Data items:

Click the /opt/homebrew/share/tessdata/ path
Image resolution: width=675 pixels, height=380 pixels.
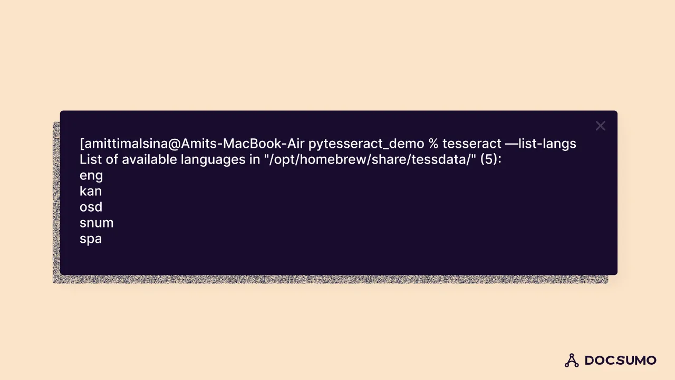[x=370, y=159]
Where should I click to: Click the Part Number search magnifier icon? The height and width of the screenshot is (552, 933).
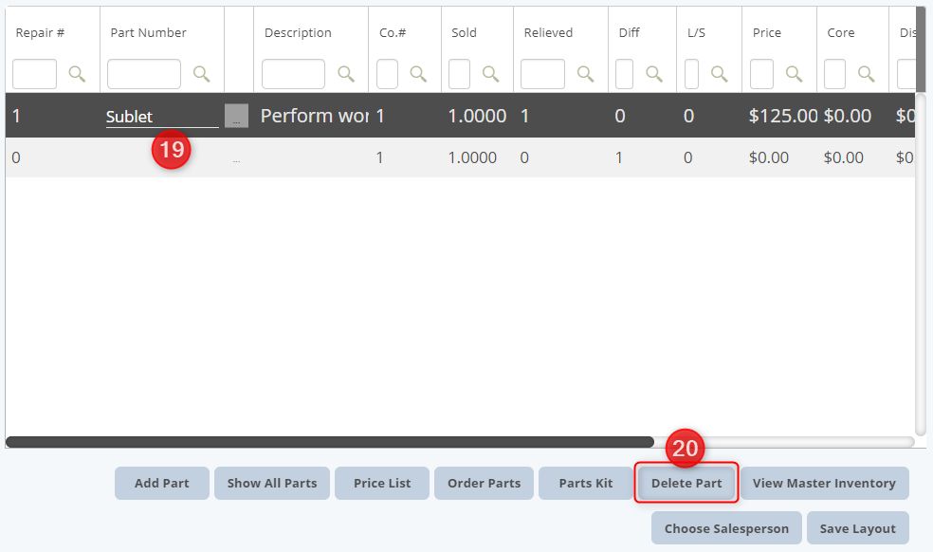point(202,74)

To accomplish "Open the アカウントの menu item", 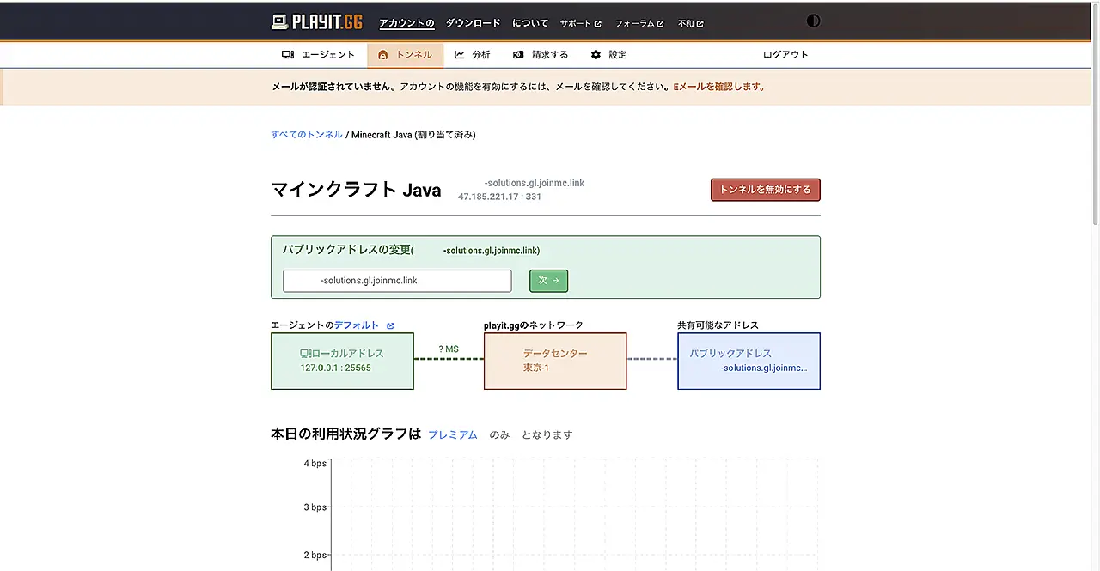I will [406, 23].
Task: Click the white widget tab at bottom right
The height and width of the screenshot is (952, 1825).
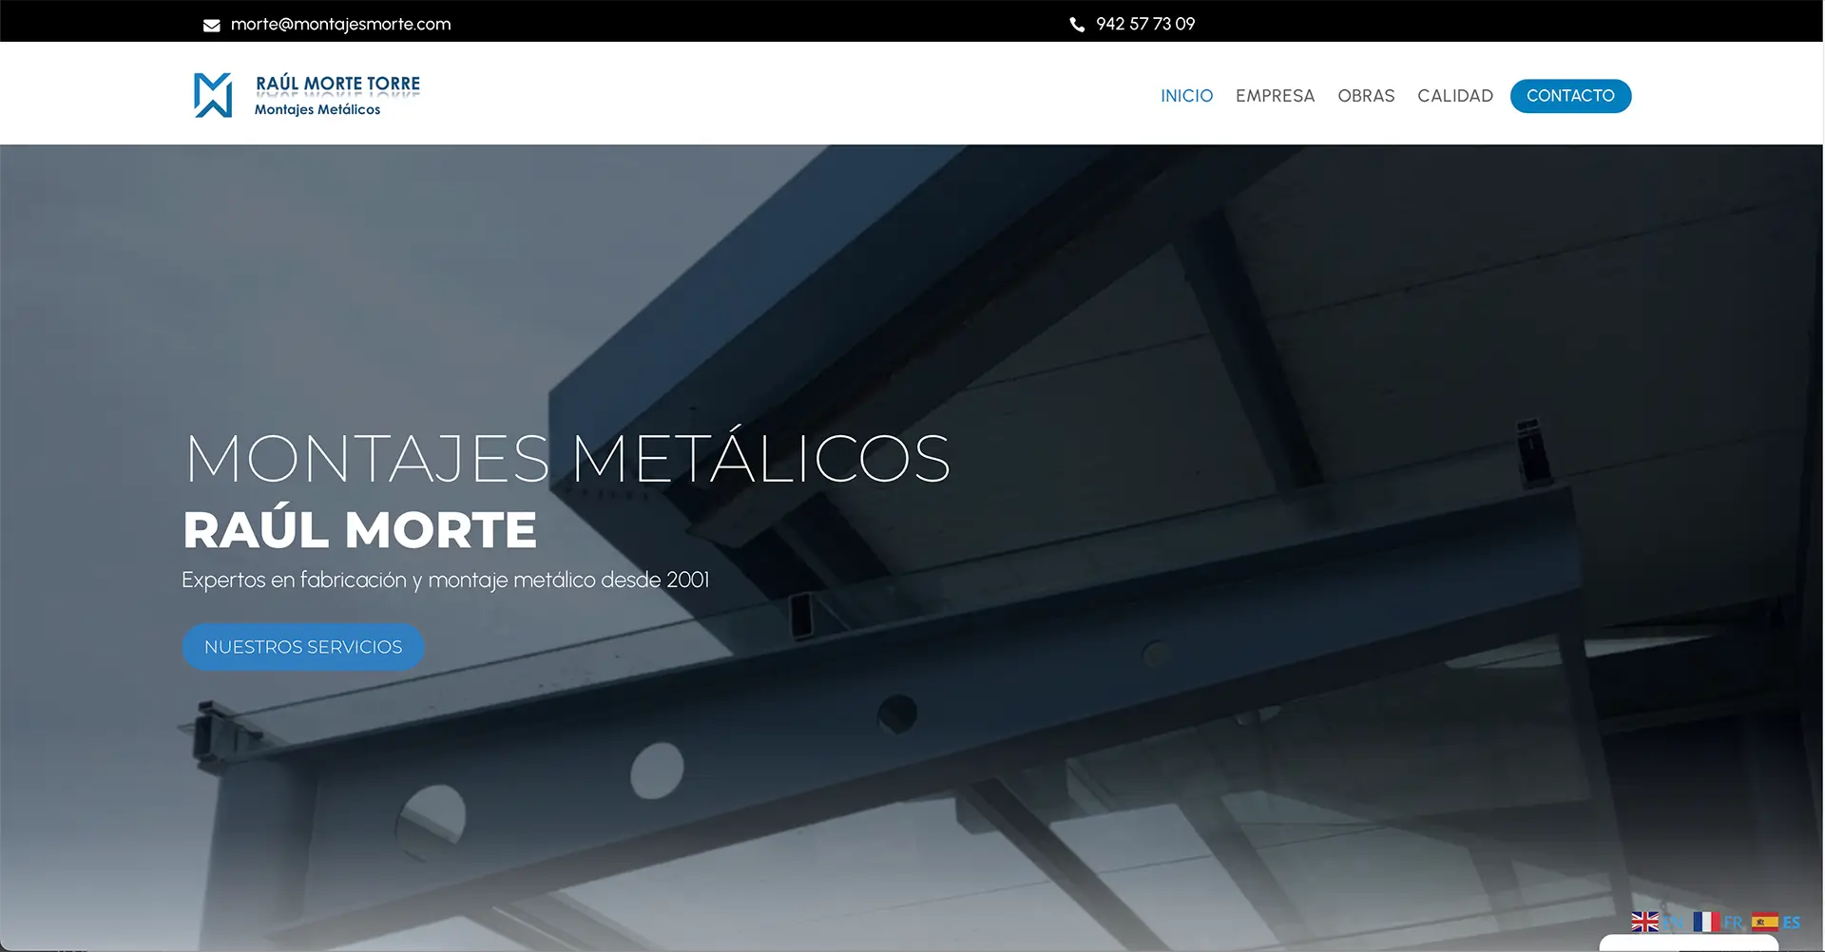Action: [1688, 943]
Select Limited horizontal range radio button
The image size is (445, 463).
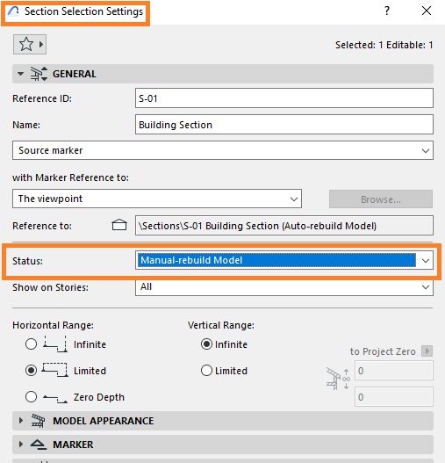pos(31,370)
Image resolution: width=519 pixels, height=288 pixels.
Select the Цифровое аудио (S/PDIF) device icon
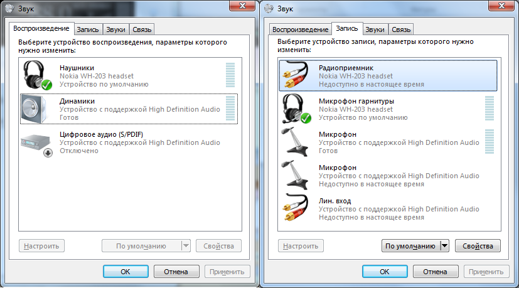tap(36, 142)
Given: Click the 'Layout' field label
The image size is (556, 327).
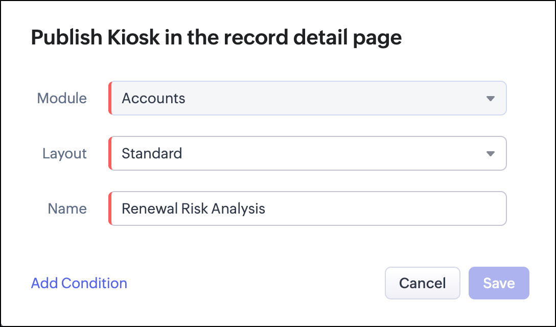Looking at the screenshot, I should pos(64,154).
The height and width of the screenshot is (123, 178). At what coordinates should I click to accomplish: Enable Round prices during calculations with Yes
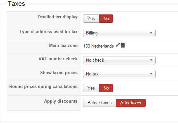pyautogui.click(x=91, y=88)
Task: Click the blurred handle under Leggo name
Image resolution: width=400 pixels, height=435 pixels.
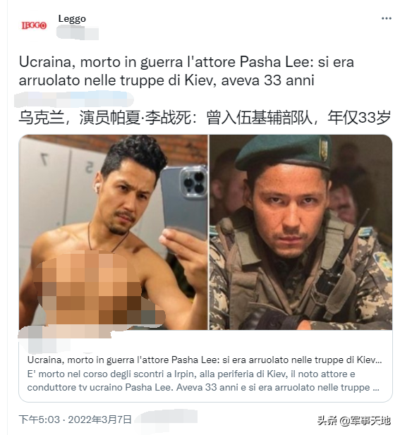Action: click(78, 32)
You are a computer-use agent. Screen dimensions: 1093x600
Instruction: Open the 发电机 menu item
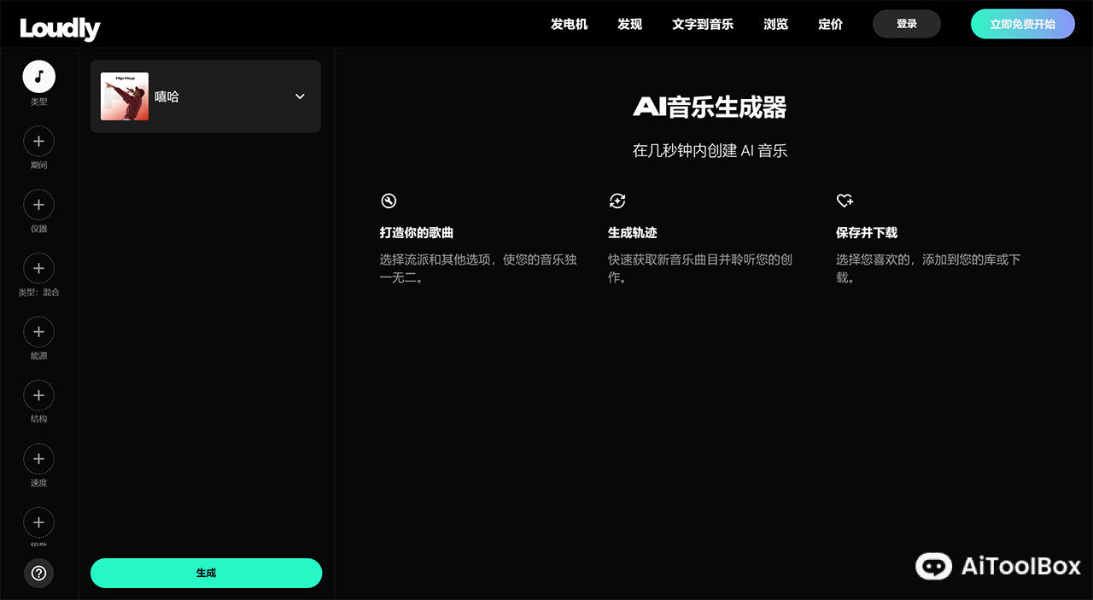coord(569,24)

■ WORK TO BE COMPLETED: Among the lines above, which ones include the word "Task"? Copy them.

■ ANSWER:
Task: Click the white widget tab at bottom right
Task: Click the blurred handle under Leggo name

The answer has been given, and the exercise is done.